§ **To do**:
Please set down exactly the lines of the listing below from the line containing "Image resolution: width=1022" through the line containing "Open the AM/PM dropdown", both lines included, leaving out all other lines.

───── Source data

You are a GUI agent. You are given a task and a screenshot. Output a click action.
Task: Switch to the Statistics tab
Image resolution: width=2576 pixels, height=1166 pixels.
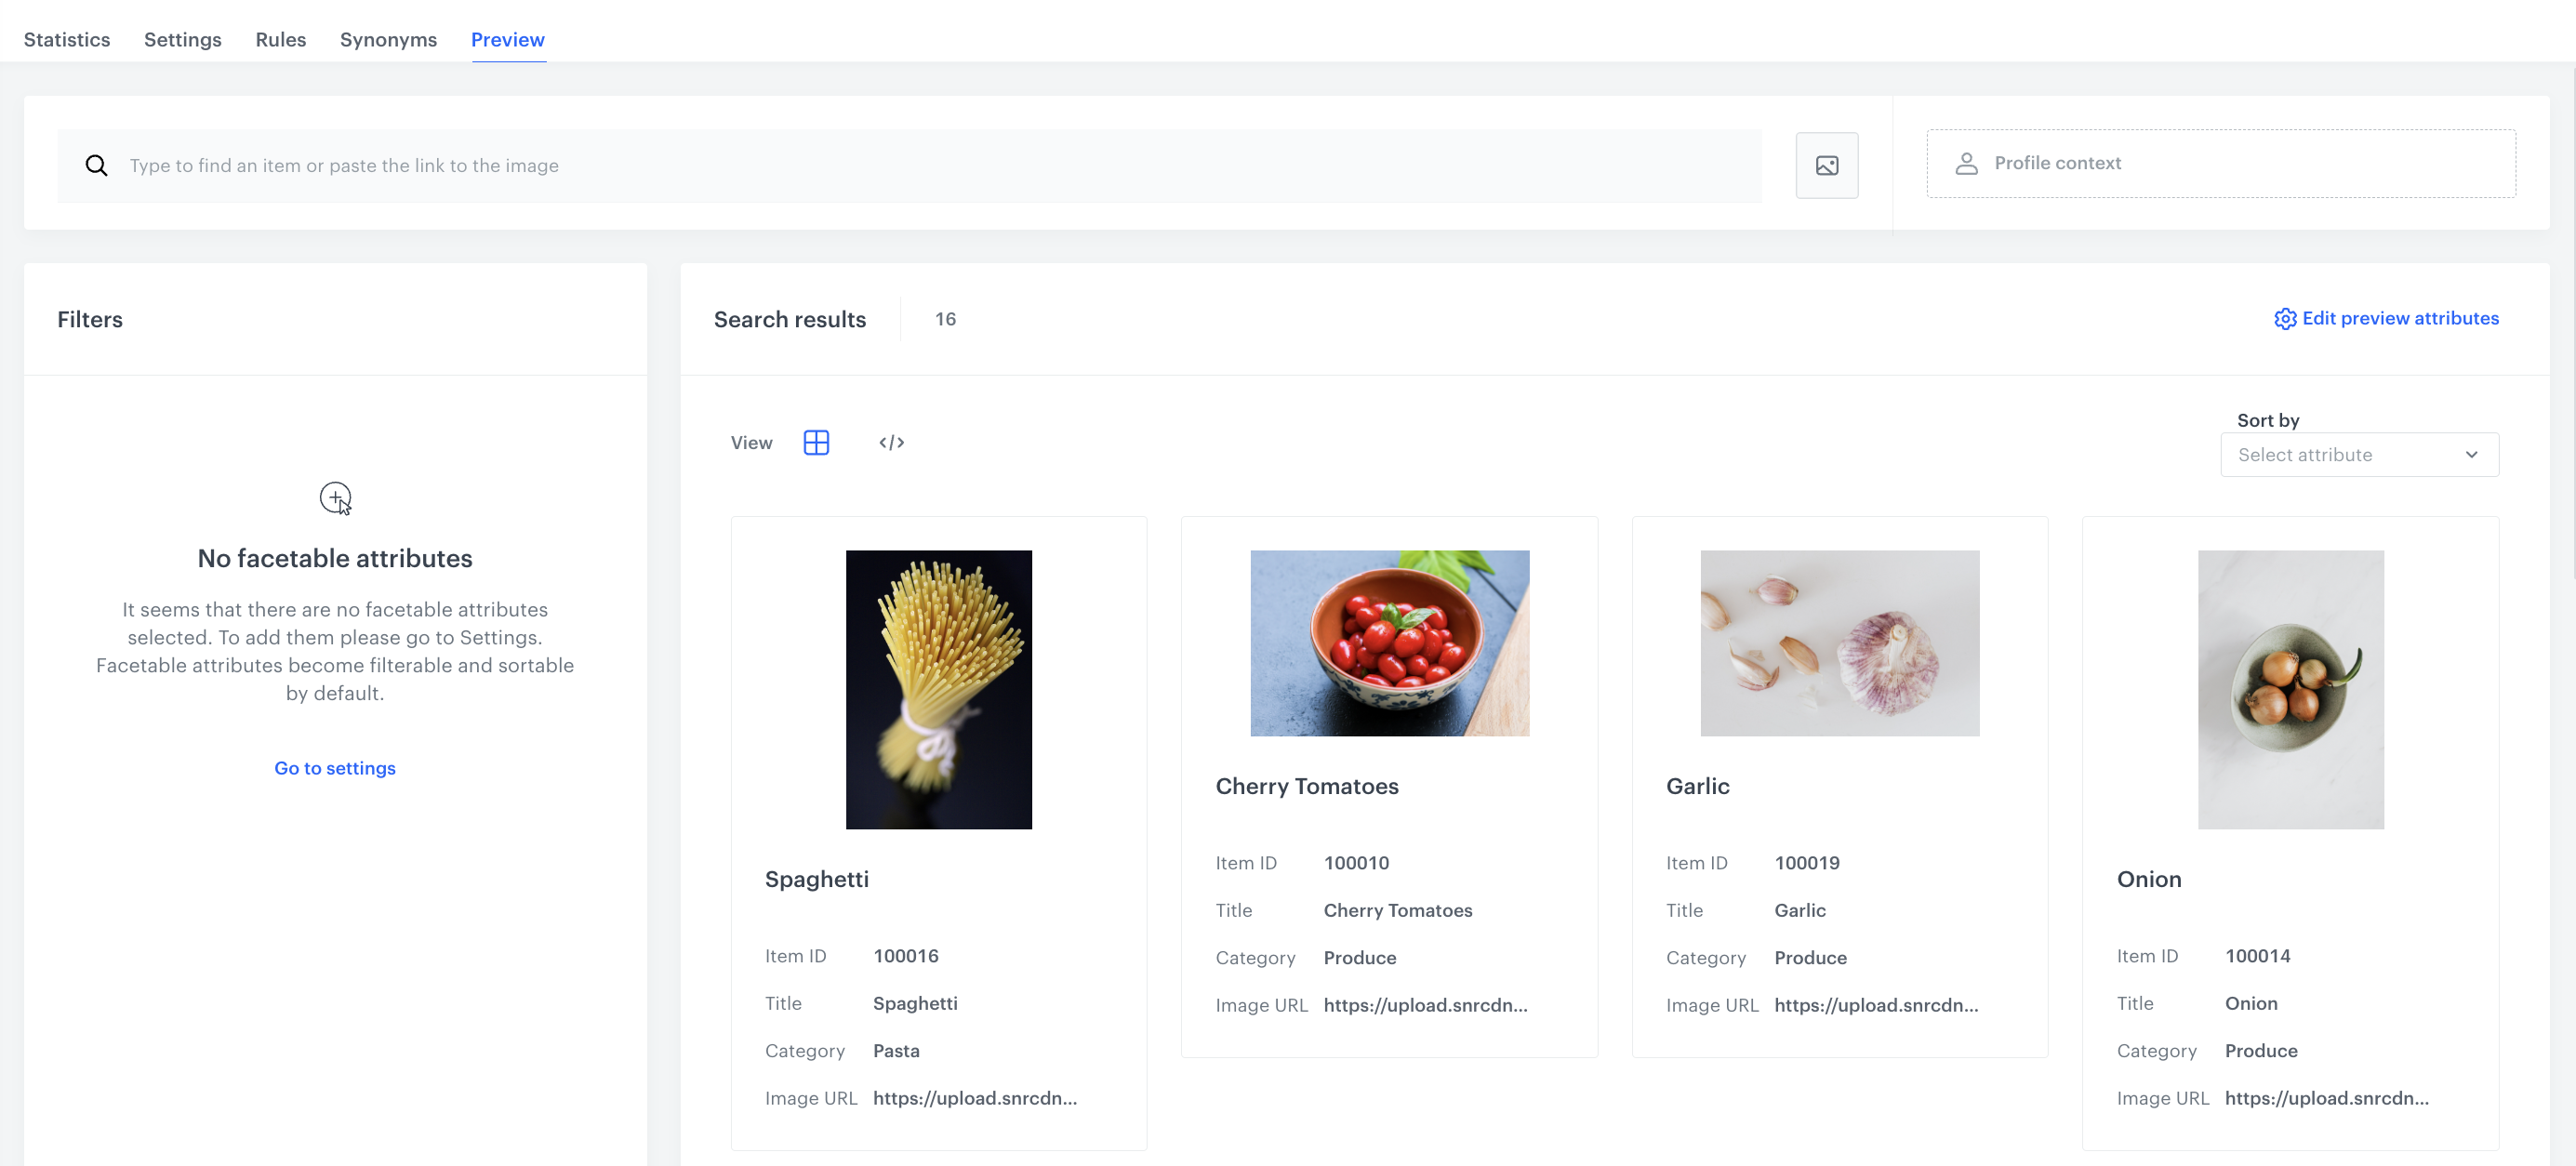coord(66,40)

──────────
───── Source data

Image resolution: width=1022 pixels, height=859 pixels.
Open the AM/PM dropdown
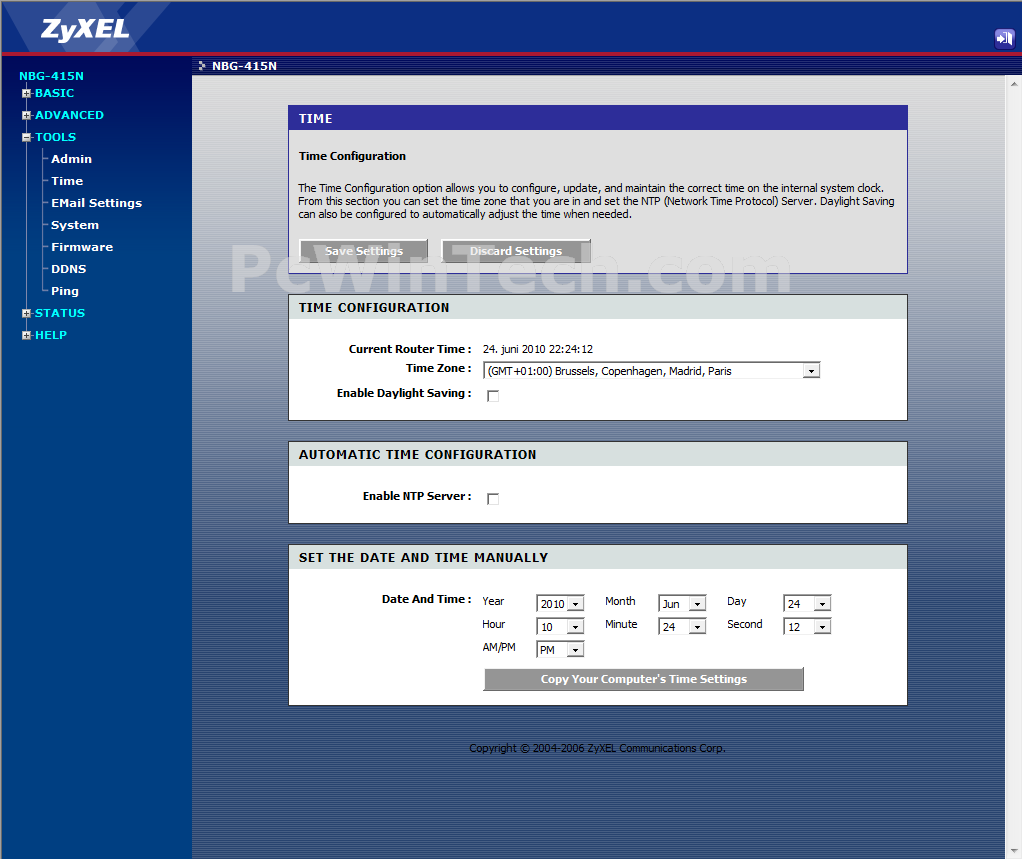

──────────
───── Source data

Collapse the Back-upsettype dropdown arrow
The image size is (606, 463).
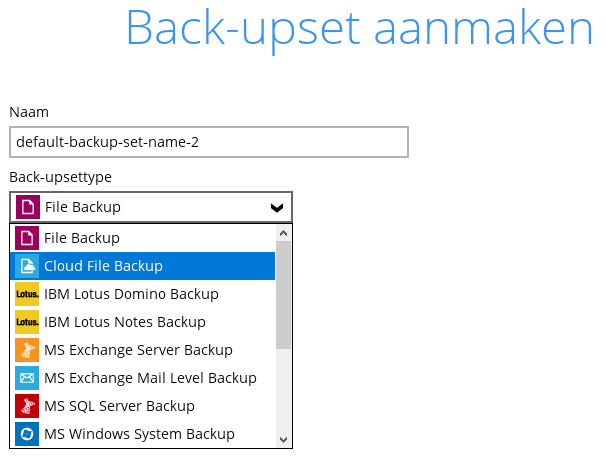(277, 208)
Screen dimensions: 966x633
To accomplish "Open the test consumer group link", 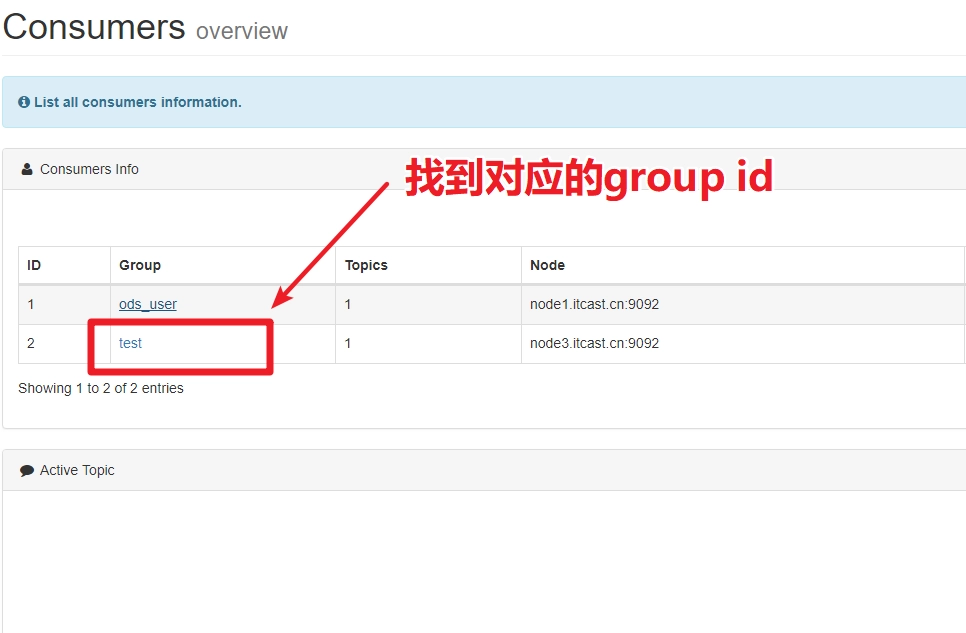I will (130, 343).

──────────

§ **Solution**:
Image resolution: width=1022 pixels, height=859 pixels.
Open the AM/PM dropdown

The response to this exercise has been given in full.